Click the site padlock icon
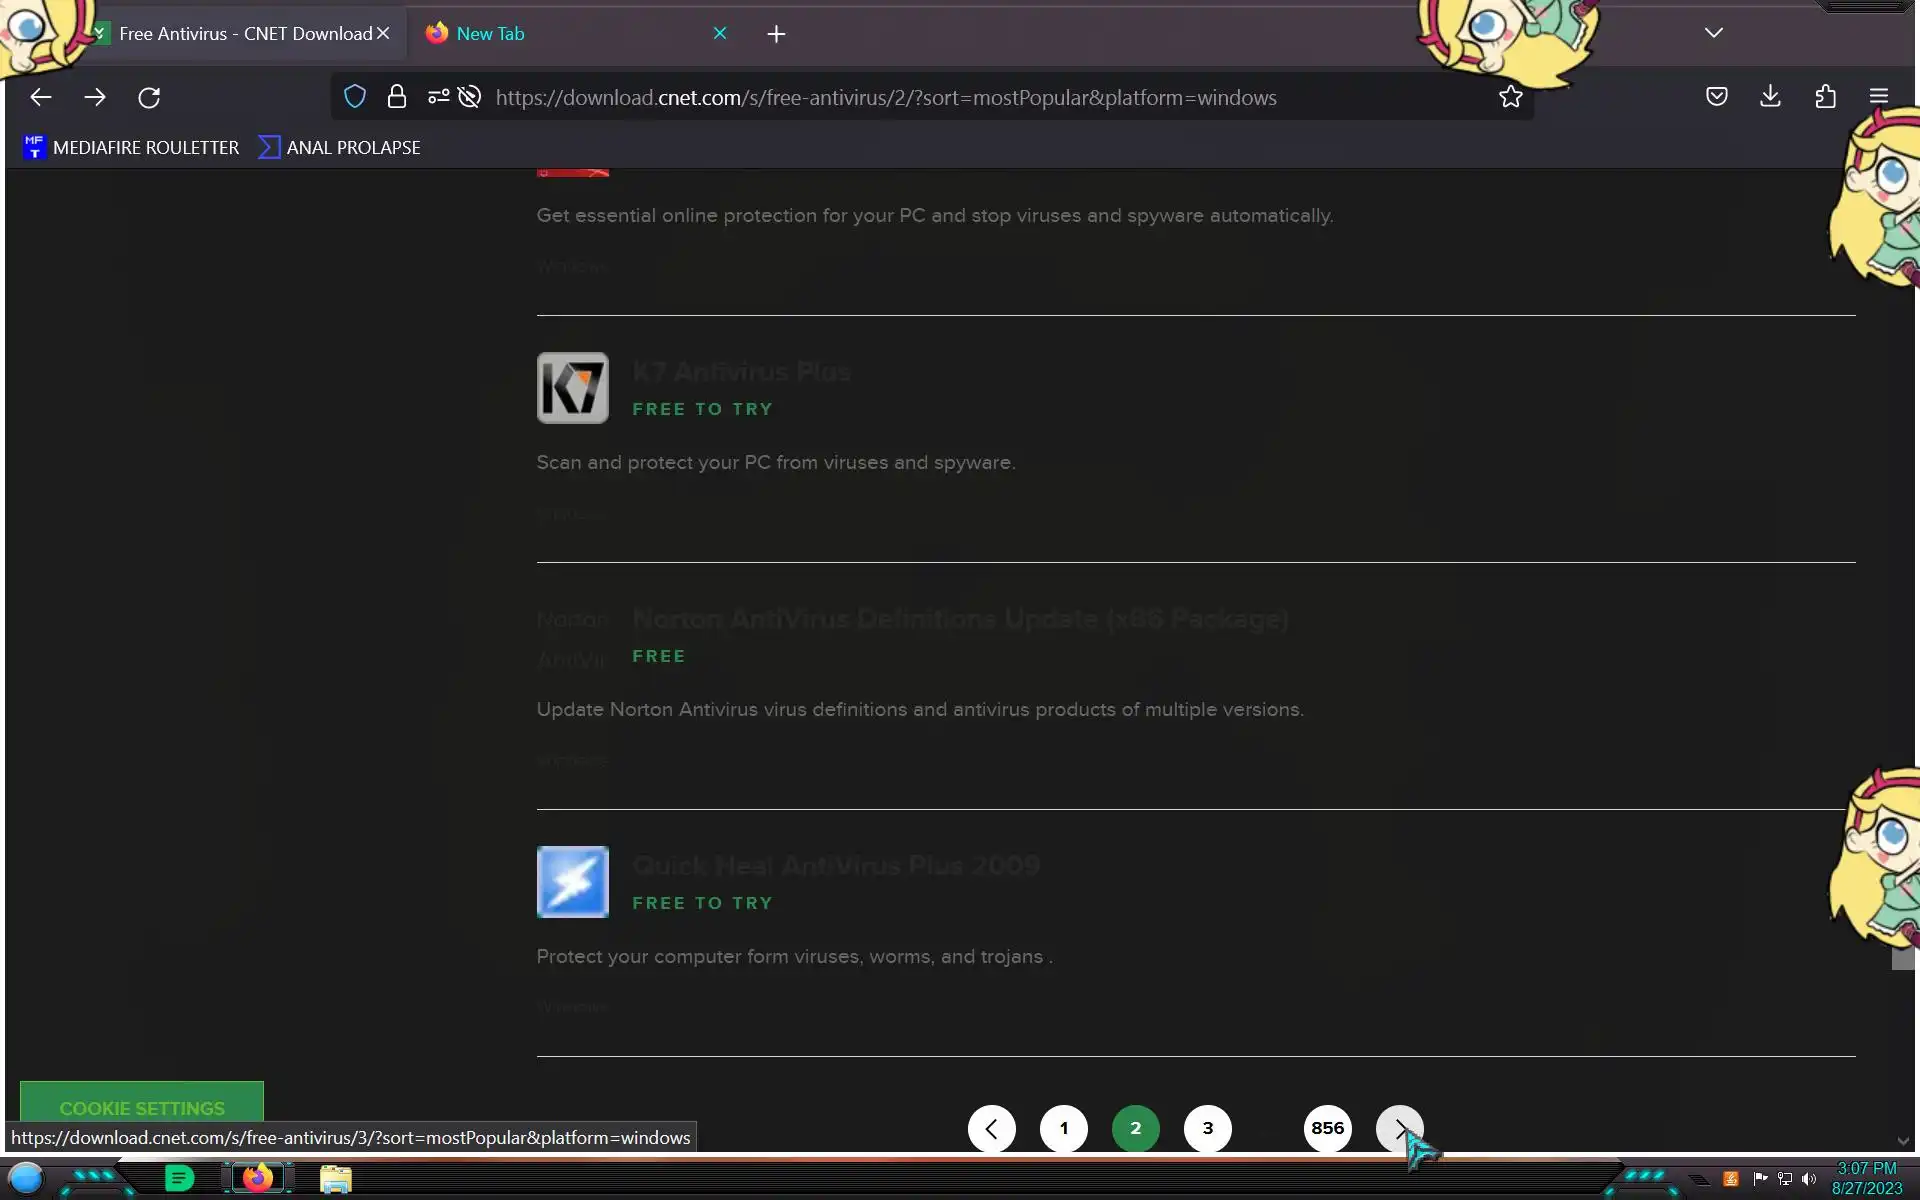Image resolution: width=1920 pixels, height=1200 pixels. (x=397, y=97)
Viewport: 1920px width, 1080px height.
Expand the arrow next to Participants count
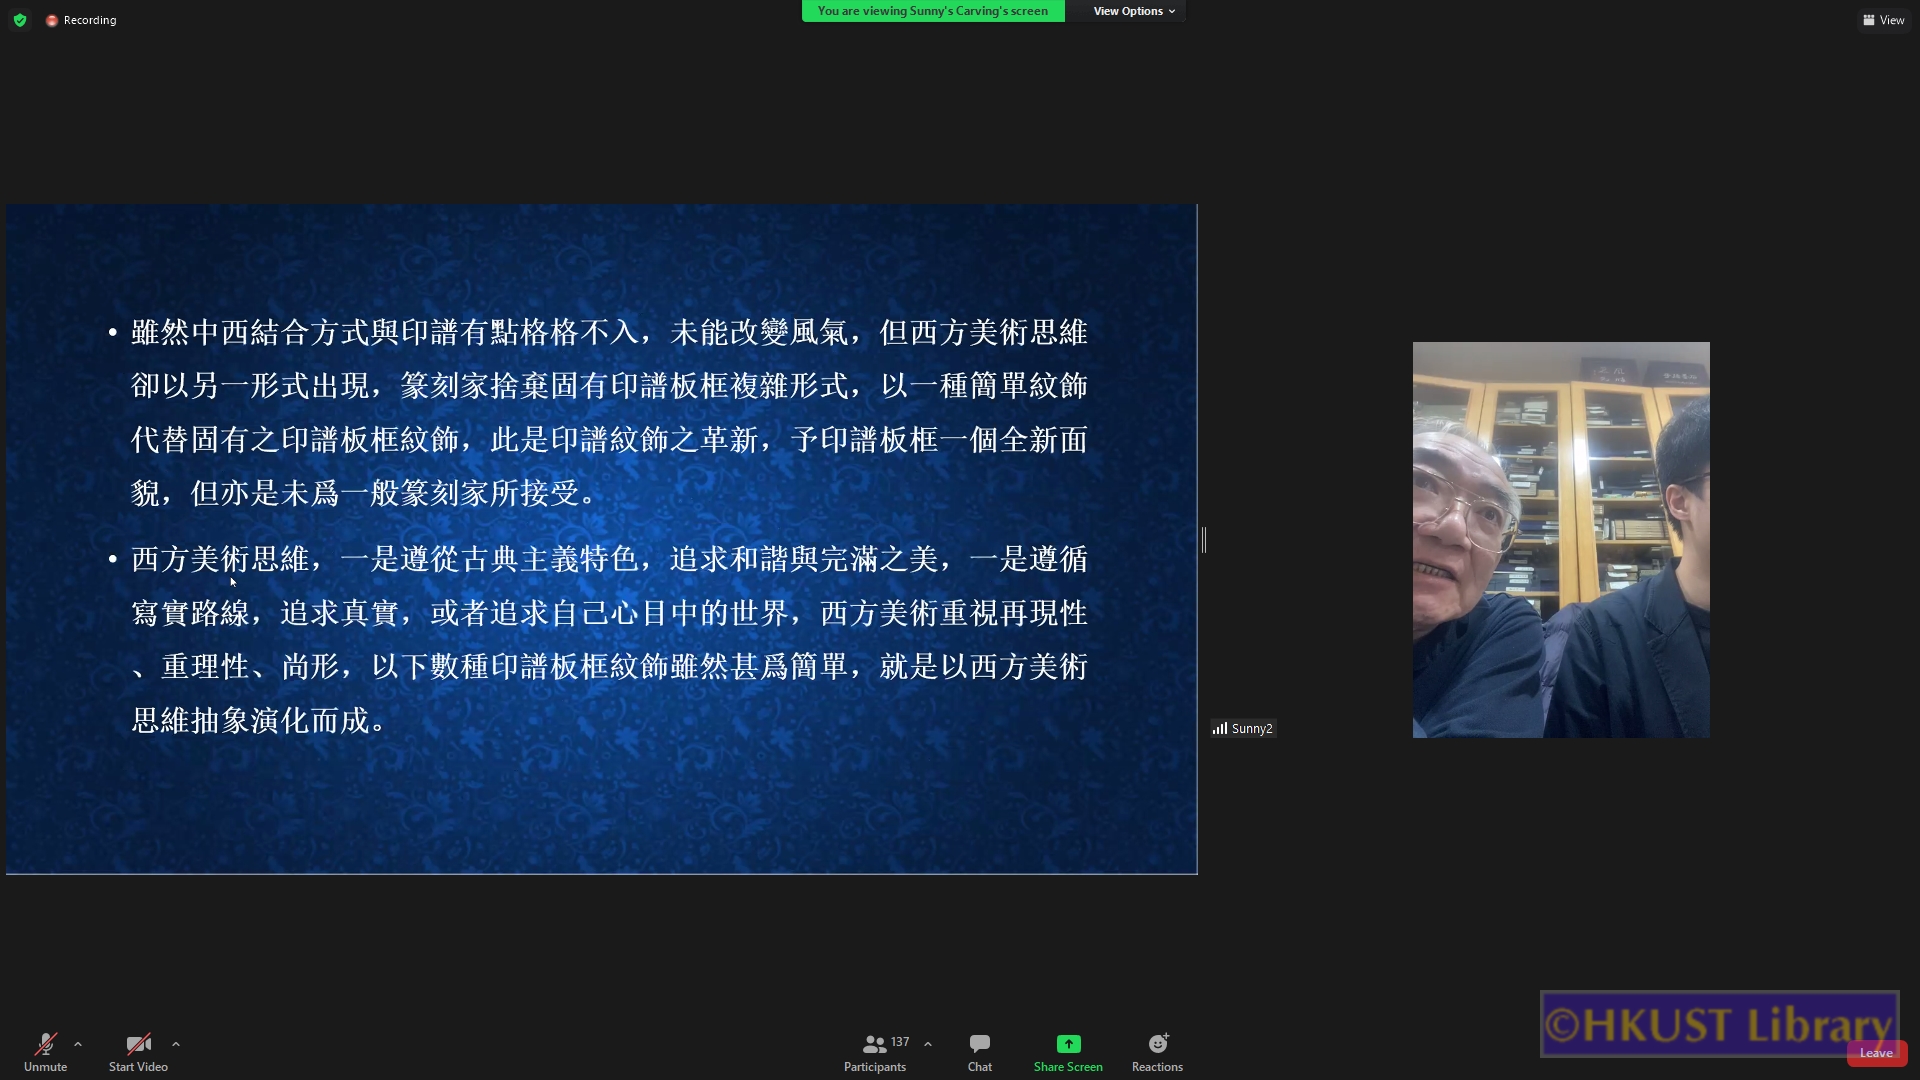point(928,1044)
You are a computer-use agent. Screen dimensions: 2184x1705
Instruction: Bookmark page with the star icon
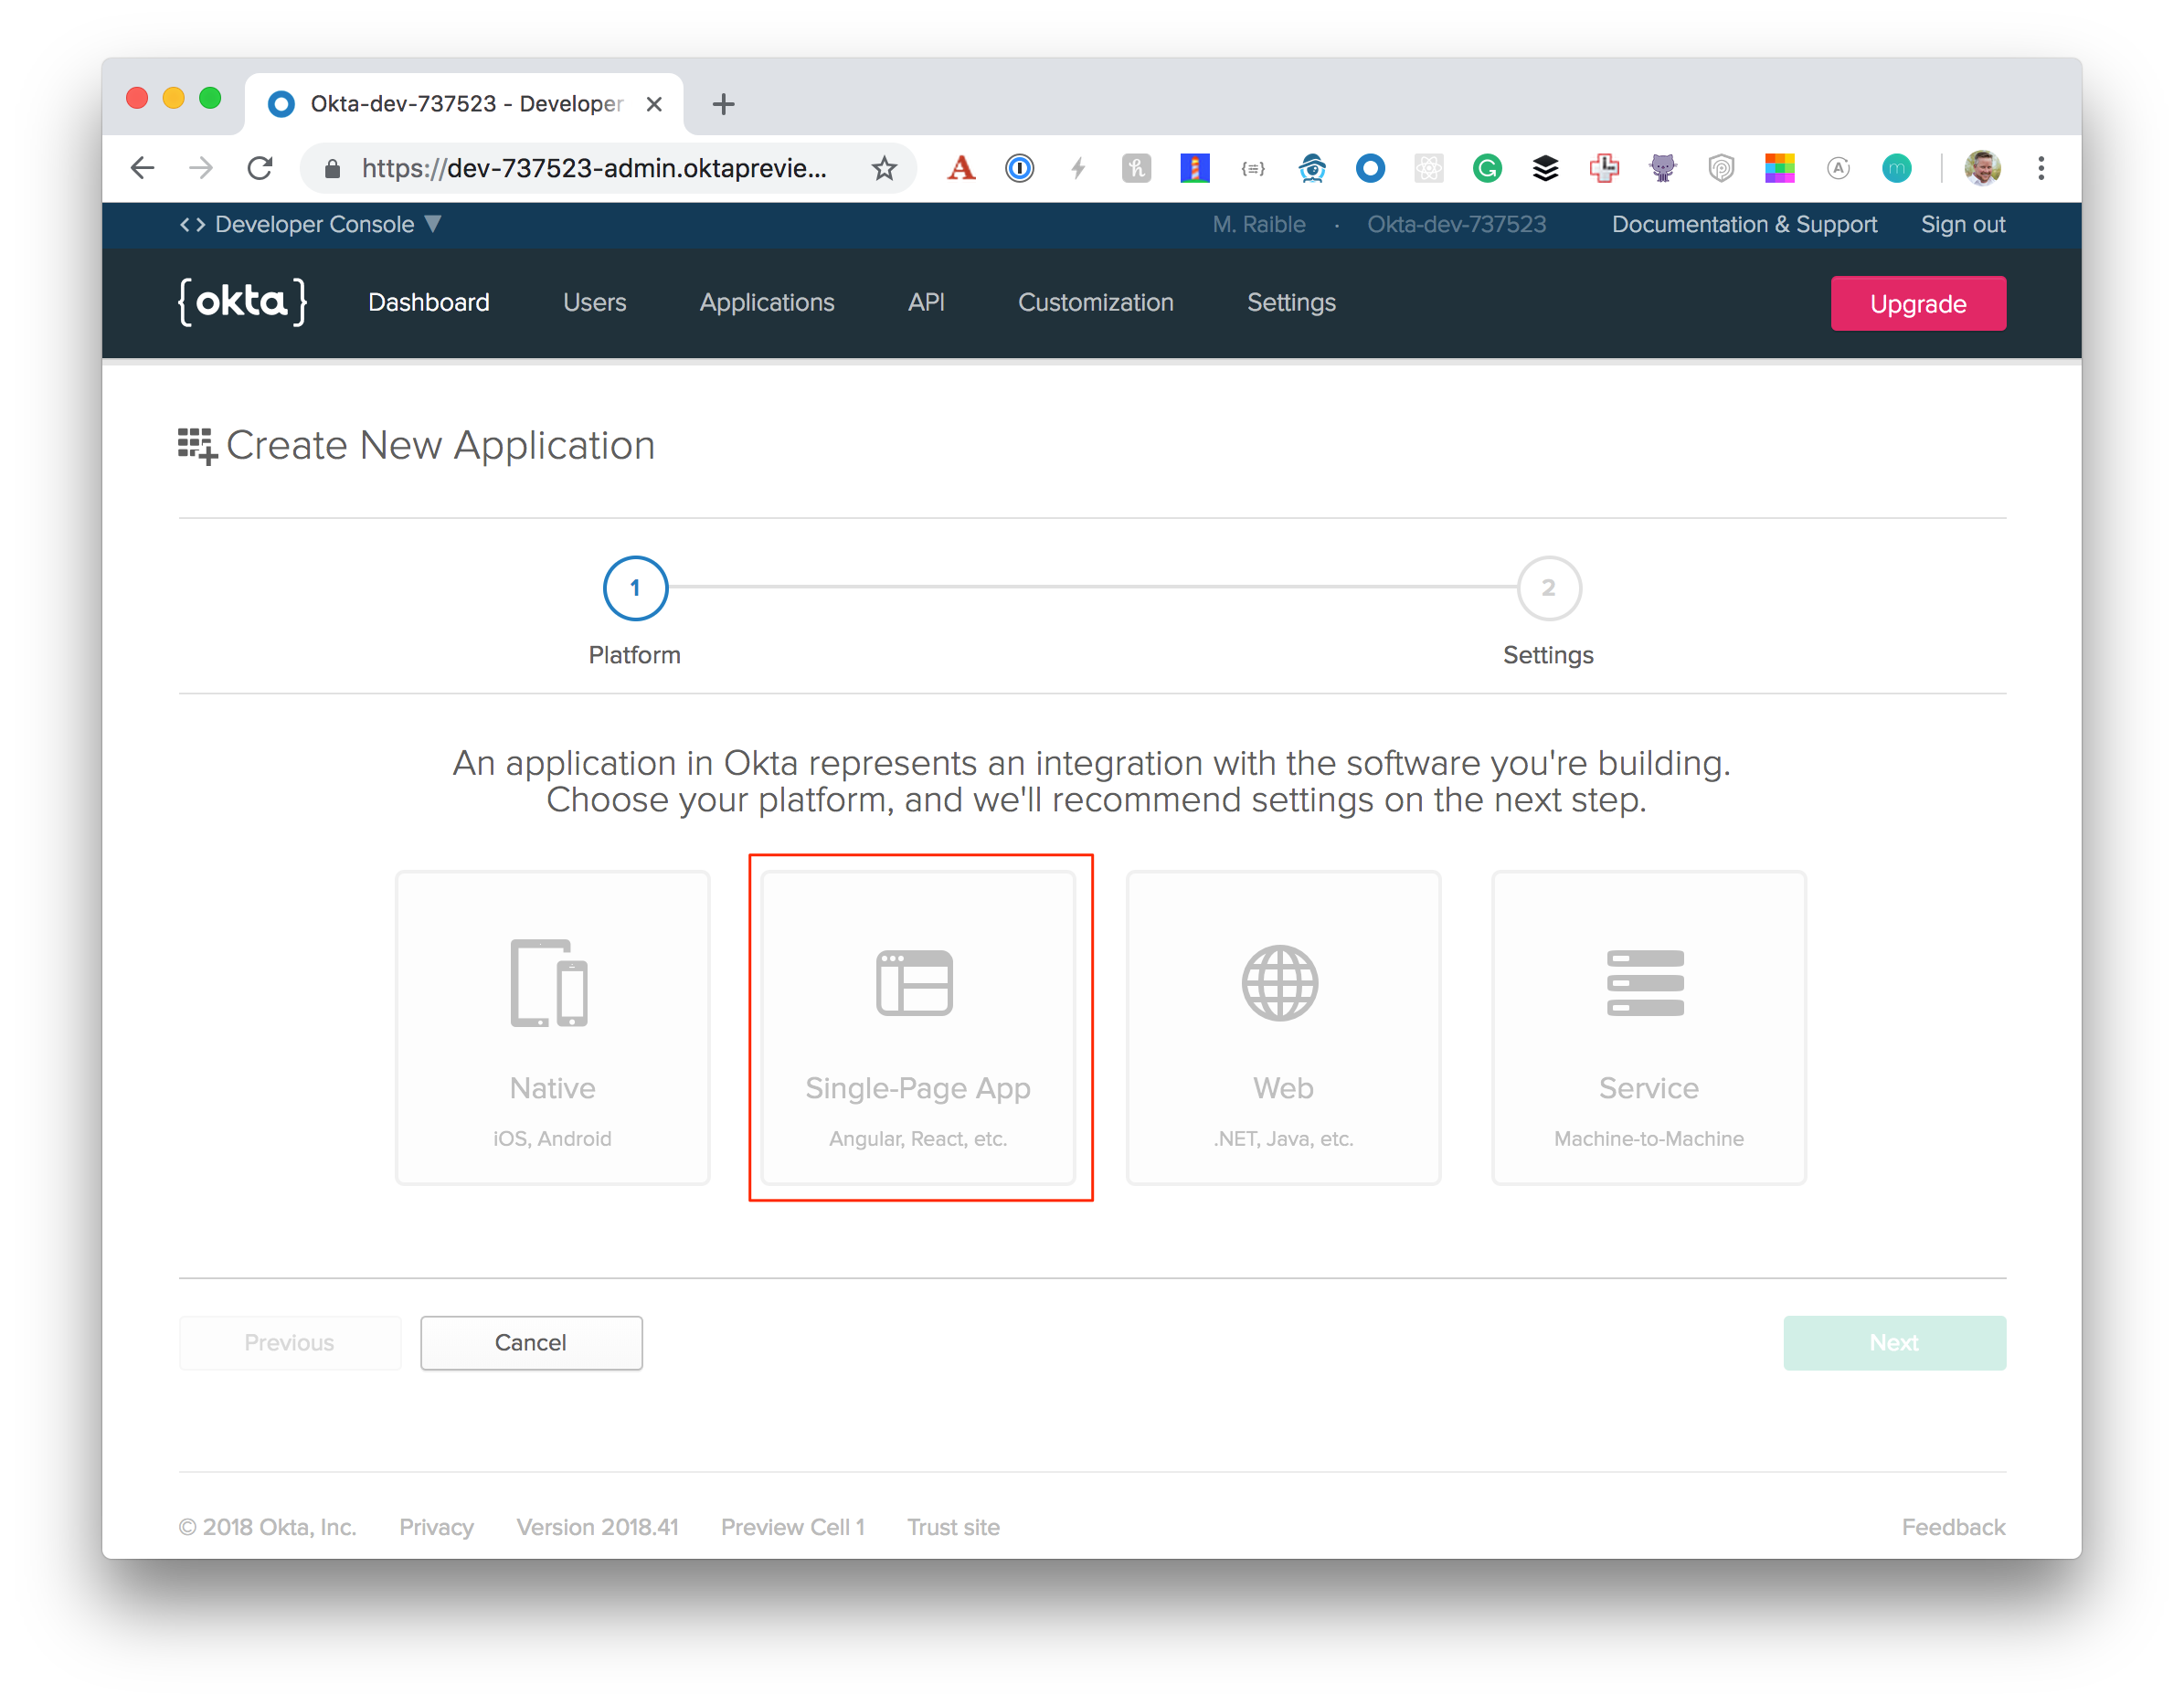(x=883, y=168)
________________________________________
> WHAT TO DO
Repeat the listing verbatim. Skip the pictures.

> RESPONSE BOX
Click the site padlock icon
Image resolution: width=1920 pixels, height=1200 pixels. (x=397, y=97)
Viewport: 1920px width, 1080px height.
Expand the arrow next to Participants count
point(928,1044)
You are a computer-use agent. Screen dimensions: 2184x1705
Instruction: Bookmark page with the star icon
(x=883, y=168)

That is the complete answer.